Differences in the localization and morphology of chromosomes in the human nucleus

Using fluorescence in situ hybridization we show striking differences in nuclear position, chromosome morphology, and interactions with nuclear substructure for human chromosomes 18 and 19. Human chromosome 19 is shown to adopt a more internal position in the nucleus than chromosome 18 and to be more extensively associated with the nuclear matrix. The more peripheral localization of chromosome 18 is established early in the cell cycle and is maintained thereafter. We show that the preferential localization of chromosomes 18 and 19 in the nucleus is reflected in the orientation of translocation chromosomes in the nucleus. Lastly, we show that the inhibition of transcription can have gross, but reversible, effects on chromosome architecture. Our data demonstrate that the distribution of genomic sequences between chromosomes has implications for nuclear structure and we discuss our findings in relation to a model of the human nucleus that is functionally compartmentalized.

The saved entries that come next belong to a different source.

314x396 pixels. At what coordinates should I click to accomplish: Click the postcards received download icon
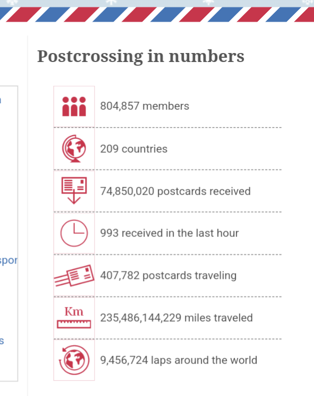coord(74,191)
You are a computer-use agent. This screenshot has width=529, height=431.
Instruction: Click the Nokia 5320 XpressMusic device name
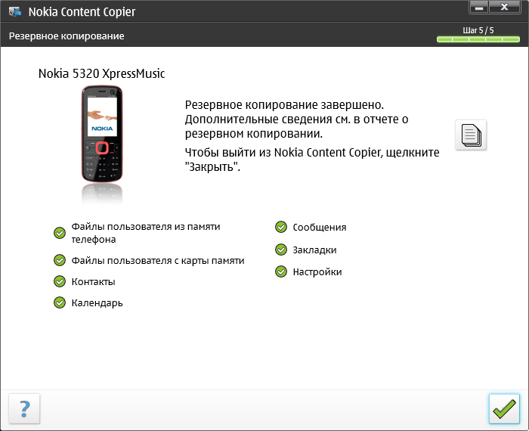101,73
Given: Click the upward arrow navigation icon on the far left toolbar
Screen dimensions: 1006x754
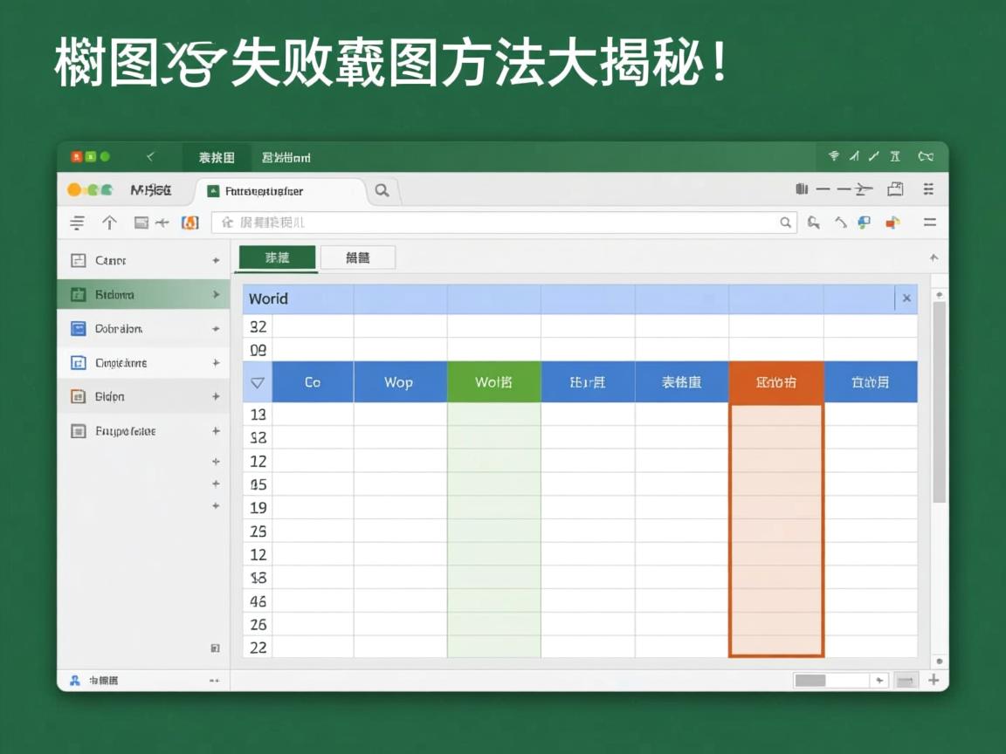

Organization of early and late replicating DNA in human chromosome territories

It has been suggested that DNA organized into replication foci during S-phase remains stably aggregated in non-S-phase cells and that these stable aggregates provide fundamental units of nuclear or chromosome architecture [C. Meng and R. Berezney (1991) J. Cell Biol. 115, 95a; E. Sparvoli et al. (1994) J. Cell Sci. 107, 3097-3103; D. A. Jackson and A. Pombo (1998) J. Cell Biol. 140, 1285-1295; D. Zink et al. (1998) Hum. Genet. 112, 241-251]. To test this hypothesis, early and late replicating DNA of human diploid fibroblasts was labeled specifically by incorporating two different thymidine analogs [J. Aten (1992) Histochem. J. 24, 251-259; A. E. Visser (1998) Exp. Cell Res. 243, 398-407], during distinct time segments of S-phase. On mitotic chromosomes the amount and spatial distribution of early and late replicating DNA corresponded to R/G-banding patterns. After labeling cells were grown for several cell cycles. During this growth period individual replication labeled chromosomes were distributed into an environment of unlabeled chromosomes. The nuclear territories of chromosomes 13 and 15 were identified by additional chromosome painting. The distribution of early and late replicating DNA was analyzed for both chromosomes in quiescent (G0) cells or at G1. Early and late replicating DNA occupied distinct foci within chromosome territories, displaying a median overlap of only 5-10%. There was no difference in this regard between G1 and G0 cells. Chromosome 13 and 15 territories displayed a similar structural rearrangement in G1 cells compared to G0 cells resulting in the compaction of the territories. The findings demonstrate that early and late replicating foci are maintained during subsequent cell cycles as distinctly separated units of chromosome organization. These findings are compatible with the hypothesis that DNA organized into replicon clusters remains stably aggregated in non-S-phase cells.

Compartmentalization of interphase chromosomes observed in simulation and experiment

Human interphase chromosomes were simulated as a flexible fiber with excluded volume interaction, which represents the chromatin fiber of each chromosome. For the higher-order structures, we assumed a folding into 120 kb loops and an arrangement of these loops into rosette-like subcompartments. Chromosomes consist of subcompartments connected by small fragments of chromatin. Number and size of subcompartments correspond with chromosome bands in early prophase. We observed essentially separated chromosome arms in both our model calculations and confocal laser scanning microscopy, and measured the same overlap in simulation and experiment. Overlap, number and size of chromosome 15 subcompartments of our model chromosomes agree with subchromosomal foci composed of either early or late replicating chromatin, which were observed at all stages of the cell cycle and possibly provide a functionally relevant unit of chromosome territory compartmentalization. Computed distances of chromosome specific markers both on Mb and 10-100 Mb scale agree with fluorescent in situ hybridization measurements under different preparation conditions.